The blunt fact is that the SAT has never been a good predictor of academic achievement in college. High school grades adjusted to account for the curriculum and academic programs in the high school from which a student graduates are. The essential mechanism of the SAT, the multiple choice test question, is a bizarre relic of long outdated twentieth century social scientific assumptions and strategies. As every adult recognizes, knowing something or how to do something in real life is never defined by being able to choose a “right” answer from a set of possible answers (some of them intentionally misleading) put forward by faceless test designers who are rarely eminent experts. No scientist, engineer, writer, psychologist, artist, or physician—and certainly no scholar, and therefore no serious university faculty member—pursues his or her vocation by getting right answers from a set of prescribed alternatives that trivialize complexity and ambiguity.

And why do we remain addicted to the College Board’s near monopoly on tests? Why do they have an undue influence on college placement? These tests actually violate the basic justification for tests. First, despite the changes, these tests remain divorced from what is taught in high school and what ought to be taught in high school. Second, the test taker never really finds out whether he or she got any answer right or wrong and why. No baseball coach would train a team by accumulating an aggregate comparative numerical score of errors and well executed plays by each player, rating them, and then send them the results weeks later. When an error is committed it is immediately noted; the reasons are explained and the coach, at a moment in time close to the event, seeks to train the player how not to do it again.

SAT Changes: Bard College President: We Need a New Entrance Exam - TIME
 
Standardized testing in any arena for any reason is not an adequate way of ascertaining knowledge and intelligence. It is not a way of measuring how much someone knows and what they can do with that knowledge. It is not an adequate way of measuring learning and critical thinking skills. It is not an adequate way of measuring academic potential or life potential. It is not an adequate way of measuring creativity.
 
Another interesting opinion piece that came out over the weekend.

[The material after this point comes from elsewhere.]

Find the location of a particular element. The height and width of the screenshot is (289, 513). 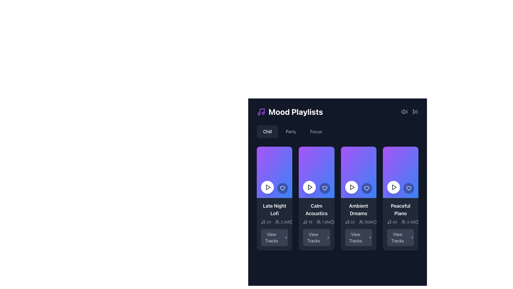

the button located at the bottom-right corner of the 'Calm Acoustics' card is located at coordinates (317, 237).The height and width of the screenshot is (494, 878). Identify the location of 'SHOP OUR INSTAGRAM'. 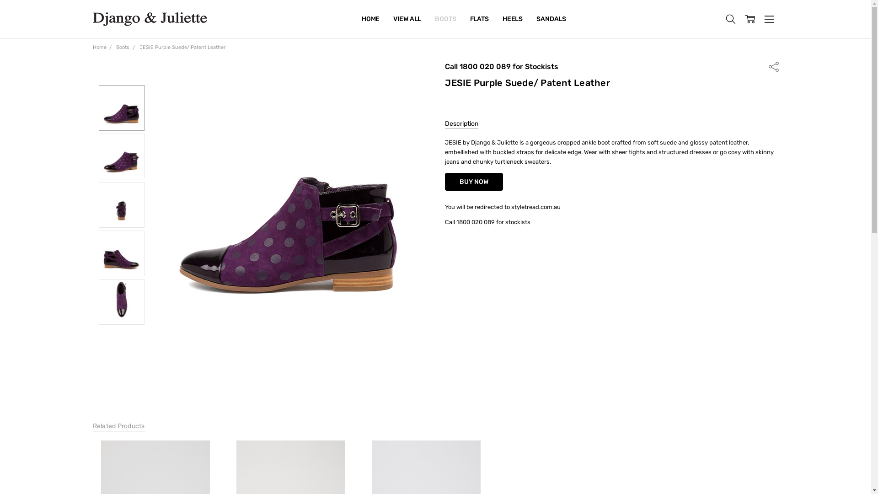
(354, 19).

The blunt fact is that the SAT has never been a good predictor of academic achievement in college. High school grades adjusted to account for the curriculum and academic programs in the high school from which a student graduates are. The essential mechanism of the SAT, the multiple choice test question, is a bizarre relic of long outdated twentieth century social scientific assumptions and strategies. As every adult recognizes, knowing something or how to do something in real life is never defined by being able to choose a “right” answer from a set of possible answers (some of them intentionally misleading) put forward by faceless test designers who are rarely eminent experts. No scientist, engineer, writer, psychologist, artist, or physician—and certainly no scholar, and therefore no serious university faculty member—pursues his or her vocation by getting right answers from a set of prescribed alternatives that trivialize complexity and ambiguity.

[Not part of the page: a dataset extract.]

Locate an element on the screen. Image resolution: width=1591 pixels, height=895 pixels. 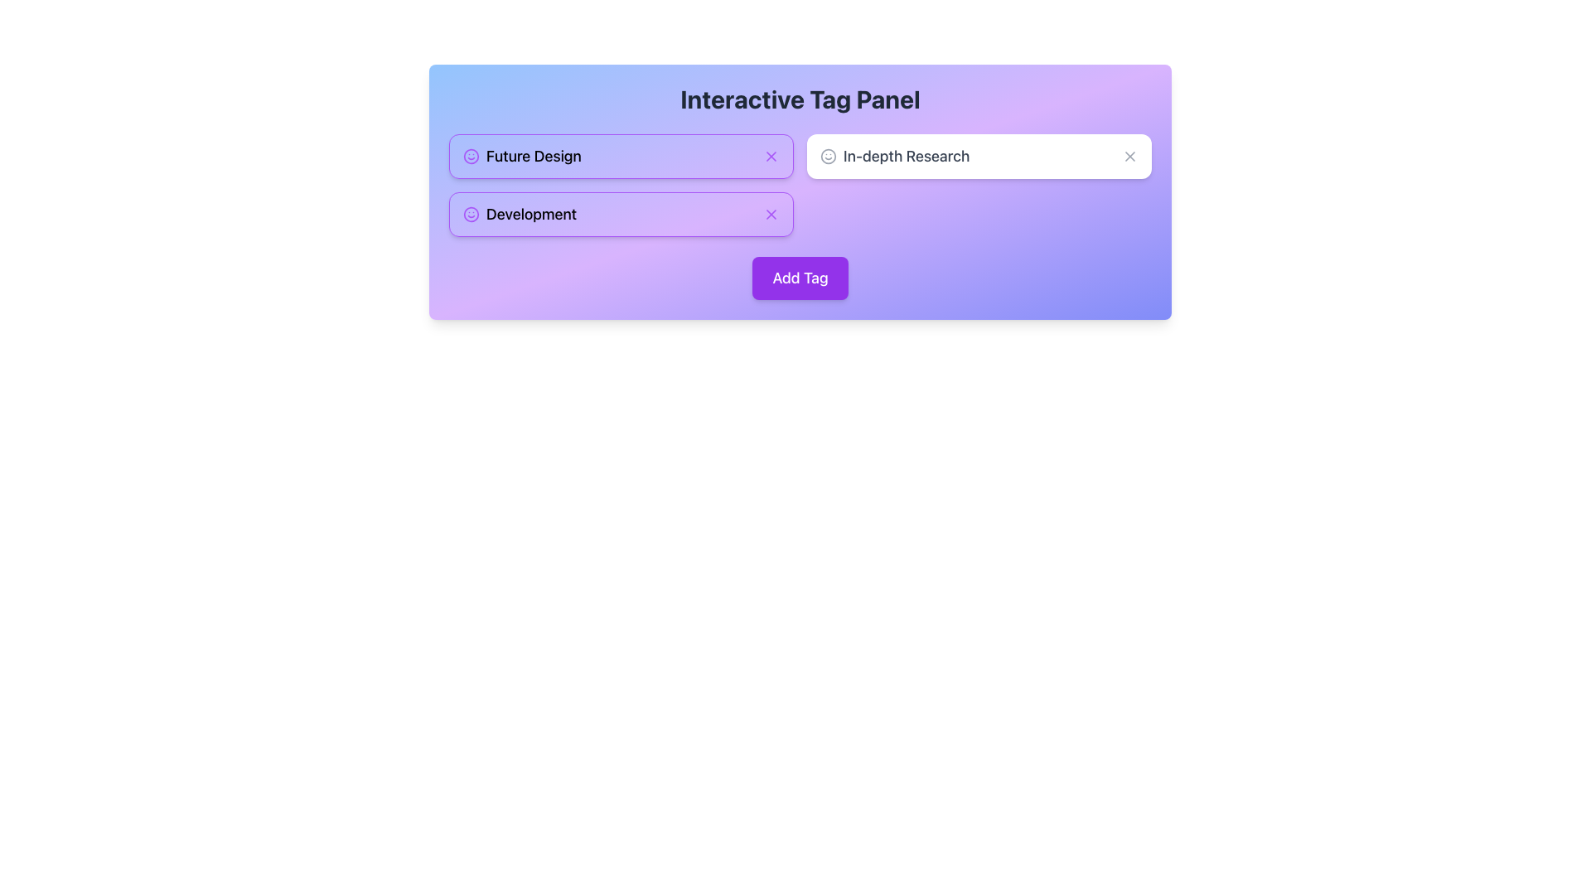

And why do we remain addicted to the College Board’s near monopoly on tests? Why do they have an undue influence on college placement? These tests actually violate the basic justification for tests. First, despite the changes, these tests remain divorced from what is taught in high school and what ought to be taught in high school. Second, the test taker never really finds out whether he or she got any answer right or wrong and why. No baseball coach would train a team by accumulating an aggregate comparative numerical score of errors and well executed plays by each player, rating them, and then send them the results weeks later. When an error is committed it is immediately noted; the reasons are explained and the coach, at a moment in time close to the event, seeks to train the player how not to do it again.

SAT Changes: Bard College President: We Need a New Entrance Exam - TIME

i don't see the word "hoax" or "fraud". i do agree that the SAT's probably aren't indicative of anything useful.

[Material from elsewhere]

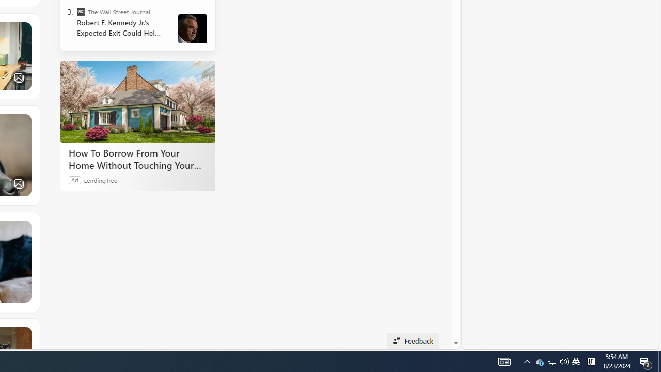 The width and height of the screenshot is (661, 372). Describe the element at coordinates (101, 179) in the screenshot. I see `'LendingTree'` at that location.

But then again, I never figured out why there was math on my LSAT.
 
Another interesting opinion piece that came out over the weekend.

The blunt fact is that the SAT has never been a good predictor of academic achievement in college. High school grades adjusted to account for the curriculum and academic programs in the high school from which a student graduates are. The essential mechanism of the SAT, the multiple choice test question, is a bizarre relic of long outdated twentieth century social scientific assumptions and strategies. As every adult recognizes, knowing something or how to do something in real life is never defined by being able to choose a “right” answer from a set of possible answers (some of them intentionally misleading) put forward by faceless test designers who are rarely eminent experts. No scientist, engineer, writer, psychologist, artist, or physician—and certainly no scholar, and therefore no serious university faculty member—pursues his or her vocation by getting right answers from a set of prescribed alternatives that trivialize complexity and ambiguity.

And why do we remain addicted to the College Board’s near monopoly on tests? Why do they have an undue influence on college placement? These tests actually violate the basic justification for tests. First, despite the changes, these tests remain divorced from what is taught in high school and what ought to be taught in high school. Second, the test taker never really finds out whether he or she got any answer right or wrong and why. No baseball coach would train a team by accumulating an aggregate comparative numerical score of errors and well executed plays by each player, rating them, and then send them the results weeks later. When an error is committed it is immediately noted; the reasons are explained and the coach, at a moment in time close to the event, seeks to train the player how not to do it again.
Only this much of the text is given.